The last snapshot takes place on Saturday and typifies an aspect of our lives here in Delhi that connects us to the wider world in a unique way. It is of a woman rushing up to our car with a look of horror on her face. She is a Polish woman who has become a friend of ours during the past few months. Her son played on the same soccer team as our daughter Alexis. They were two of the best players on the team. This woman's husband works at the Polish Embassy. We've actually never met him. Apparently, he's a very busy man. He never once watched one of his son's soccer games. On Saturday, we were expecting to meet him for the first time. The whole team was to meet at the Australian High Commission for an end-of-season pool party. As we pulled up to Gate Three, our friend was waiting outside without her husband. Seeing us, she ran over and told us why. Her husband had been called back to the Embassy to begin dealing with the news of a national tragedy. Only hours before -- maybe just minutes -- a plane had crashed in Russia, killing the Polish President, his wife and 95 others of the nation's top leaders who were on their way to attend a ceremony commemorating the most significant military defeat in Polish history -- another national tragedy in 1940 when some 4000 Polish army officers were slaughtered by Soviet secret police.

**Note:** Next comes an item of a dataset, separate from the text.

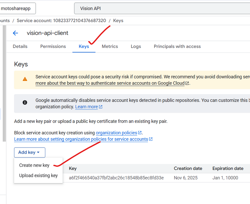250x204 pixels.
Task: Expand the Add key dropdown
Action: pos(29,152)
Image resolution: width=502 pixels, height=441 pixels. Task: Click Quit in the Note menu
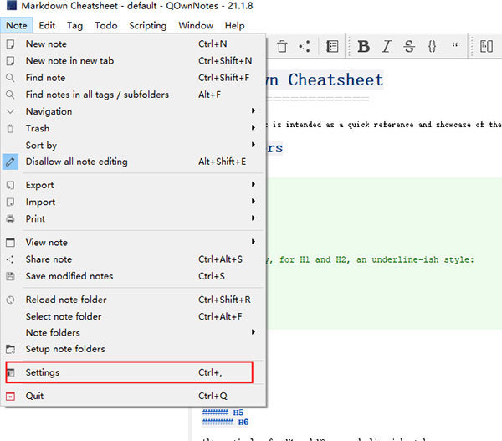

We don't know many Polish people. But here in Delhi, through soccer, we know one family. On Saturday, as they receive this news, they are in shock. Their lives are forever changed. They worry about the future of their nation. They knew people on that plane, personally, friends they will never see again.

News like this, of course, affects you differently when you hear it from people who are close to the tragedy. You can read about it in a newspaper and understand it rationally. But to hear it like this -- to see real tears and to hear a wavering voice -- you are able to appreciate the weight of it emotionally. And more importantly, you are given an opportunity to offer condolence and compassion, which we did.

During our time here in India, we've gotten a lot closer to India. But living in New Delhi, we've also gotten a lot closer to many other parts of the world. On Saturday, we shared something special -- however horrible -- with our Polish friends.